- _DOCUMENT SEGMENT_:
---+---

Amazon Redshift continues its price-performance leadership

Data is a strategic asset. Getting timely value from data requires high-performance systems that can deliver performance at scale while keeping costs low. Amazon Redshift is the most popular cloud data warehouse that is used by tens of thousands of customers to analyze exabytes of data every day. We continue to add new capabilities to improve the price-performance ratio for our customers as you bring more data to your Amazon Redshift environments.

This post goes into detail on the analytic workload trends we’re seeing from the Amazon Redshift fleet’s telemetry data, new capabilities we have launched to improve Amazon Redshift’s price-performance, and the results from the latest benchmarks derived from TPC-DS and TPC-H, which reinforce our leadership.

Data-driven performance optimization

We relentlessly focus on improving Amazon Redshift’s price-performance so that you continue to see improvements in your real-world workloads. To this end, the Amazon Redshift team takes a data-driven approach to performance optimization. Werner Vogels discussed our methodology in Amazon Redshift and the art of performance optimization in the cloud, and we have continued to focus our efforts on using performance telemetry from our large customer base to drive the Amazon Redshift performance improvements that matter most to our customers.

At this point, you might ask why does price-performance matter? One critical aspect of a data warehouse is how it scales as your data grows. Will you be paying more per TB as you add more data, or will your costs remain consistent and predictable? We work to make sure that Amazon Redshift delivers not only strong performance as your data grows, but also consistent price-performance.

---+---

- _INFORMATION PROVIDED_:

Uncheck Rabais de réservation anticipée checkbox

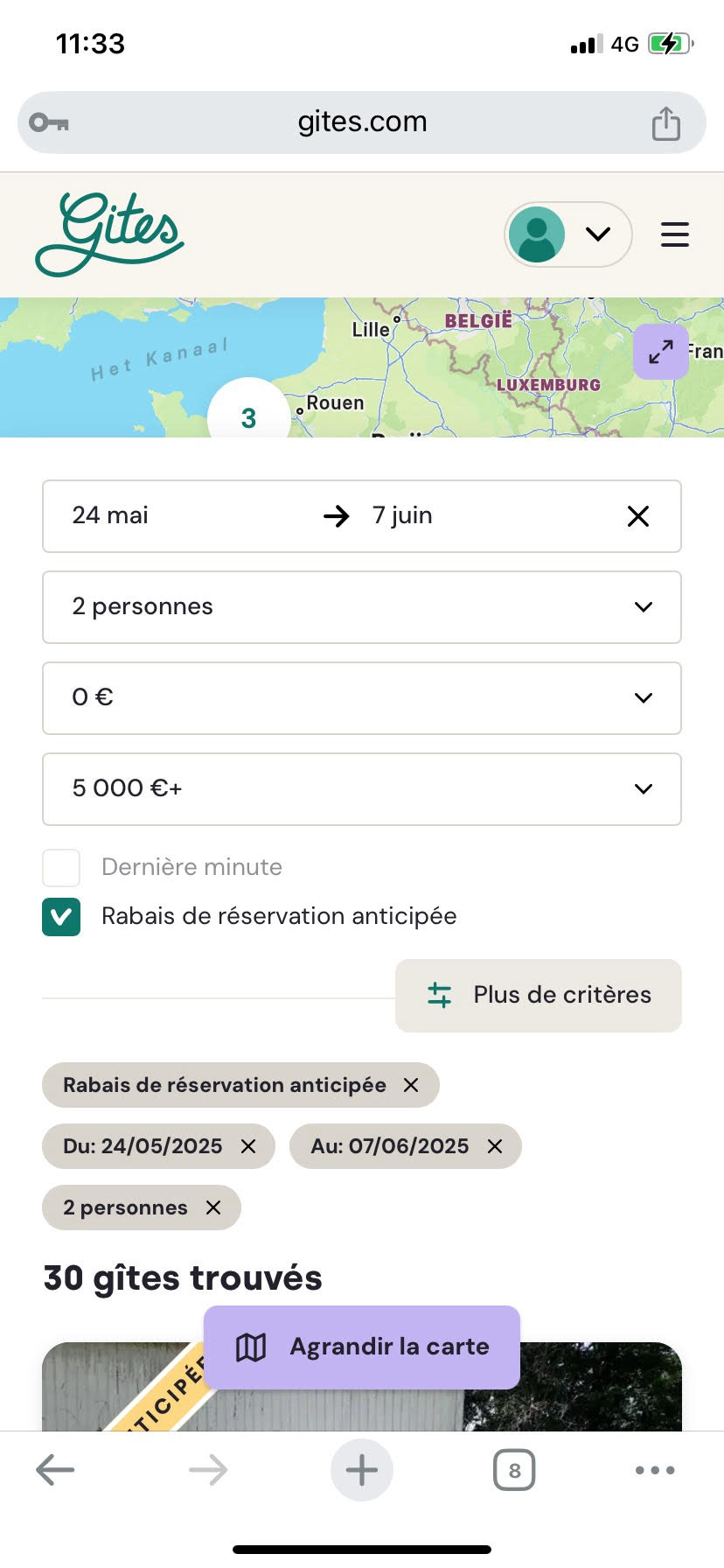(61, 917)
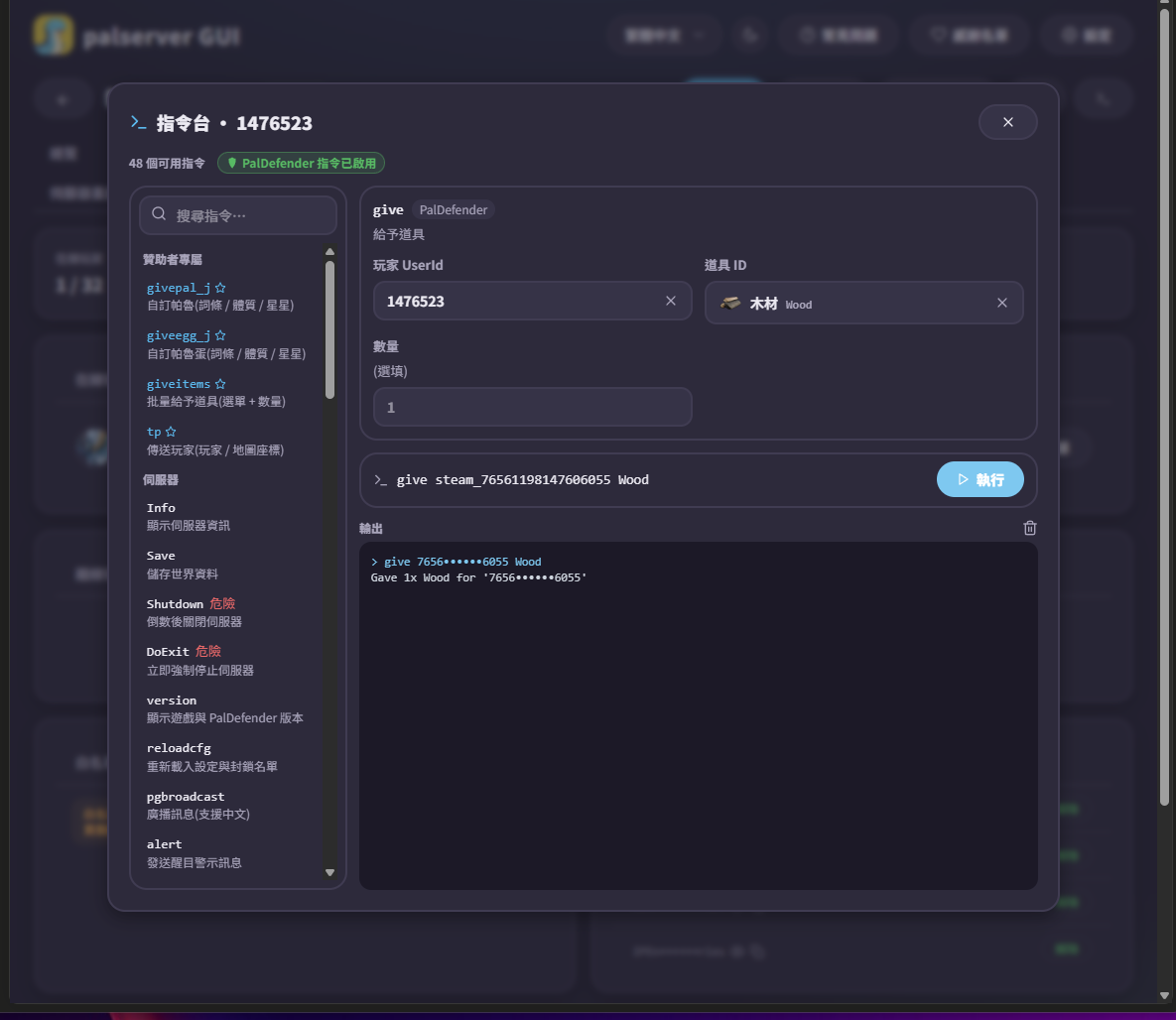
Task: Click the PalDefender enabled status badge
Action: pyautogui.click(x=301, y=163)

---+---

- _GIVEN PROBLEM 1_: List the topics that the Amazon Redshift price-performance article says this post covers in detail.
- _GIVEN PROBLEM 2_: Write the next part of the Amazon Redshift price-performance article, picking up after its final sentence.
The material has no role in this work.

- _EXPECTED OUTPUT 1_:
- Analytic workload trends seen in the Amazon Redshift fleet's telemetry data
- New capabilities launched to improve Amazon Redshift's price-performance
- Results from the latest benchmarks derived from TPC-DS and TPC-H

- _EXPECTED OUTPUT 2_:
Optimizing high-concurrency, low-latency workloads

One of the trends that we have observed is that customers are increasingly building analytics applications that require high concurrency of low-latency queries. In the context of data warehousing, this can mean hundreds or even thousands of users running queries with response time SLAs of under 5 seconds.

A common scenario is an Amazon Redshift-powered business intelligence dashboard that serves analytics to a very large number of analysts. For example, one of our customers processes foreign exchange rates and delivers insights based on this data to their users using an Amazon Redshift-powered dashboard. These users generate an average of 200 concurrent queries to Amazon Redshift that can spike to 1,200 concurrent queries at the open and close of the market, with a P90 query SLA of 1.5 seconds. Amazon Redshift is able to meet this requirement, so this customer can meet their business SLAs and provide the best service possible to their users.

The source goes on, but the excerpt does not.